§ **Task details**: Reproduce each of the following entries word for word.
== Records for the task ==
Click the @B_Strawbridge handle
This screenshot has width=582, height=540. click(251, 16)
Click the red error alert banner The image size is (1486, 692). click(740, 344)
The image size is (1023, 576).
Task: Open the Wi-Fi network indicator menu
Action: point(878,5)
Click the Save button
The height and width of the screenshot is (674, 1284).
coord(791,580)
===
§ **Solution for this exercise**:
Click the @B_Strawbridge handle
This screenshot has width=582, height=540. click(251, 16)
Click the red error alert banner The image size is (1486, 692). click(740, 344)
The image size is (1023, 576).
Task: Open the Wi-Fi network indicator menu
Action: point(878,5)
Click the Save button
The height and width of the screenshot is (674, 1284).
coord(791,580)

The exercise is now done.